Abstract

Introduction: The prevalence of atrial fibrillation (AF) in patients with cardiac amyloidosis (CA) can be as high as 40%, depending on the amyloid protein involved. There is a lack of data, however, concerning the temporal trends and prognostic implications of AF in these patients. Hypothesis: AF is associated with worse outcomes in patients with CA Methods: We identified 21,661 patients with the primary diagnosis of CA from the 2006 to 2014 National Inpatient Sample, of which 5,279 (25%) had AF. We used trend analysis to assess the temporal trends in the prevalence of AF from 2006 to 2014. We compared overall mortality, stroke, length of stay (LOS), and total cost in patients with those without AF. Results: The prevalence of AF increased from 1.3% in 2006 to 17.7% in 2014 (p<0.0001). Patients with AF were older and had more comorbidities.
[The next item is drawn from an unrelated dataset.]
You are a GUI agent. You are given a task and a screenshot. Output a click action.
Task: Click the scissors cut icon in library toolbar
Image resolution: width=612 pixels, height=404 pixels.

After propensity matching, overall mortality (8.7% vs 7.5%; p= 0.027) and rates of stroke (21.0% vs 18.0%; p<0.0001) were significantly higher in patients with CA and AF, compared to those with CA alone. There was no difference in median LOS (5 (3,9) vs 5(3,10); p= 0.065) and median total hospital cost ($36163 vs $34706; p= 0.114). The strongest predictors for overall mortality were hemodialysis, stroke, cardiac arrest, and congestive heart failure. Conclusions: Over a decade period, the prevalence of AF increased among CA patients and was associated with a higher risk of stroke and overall mortality.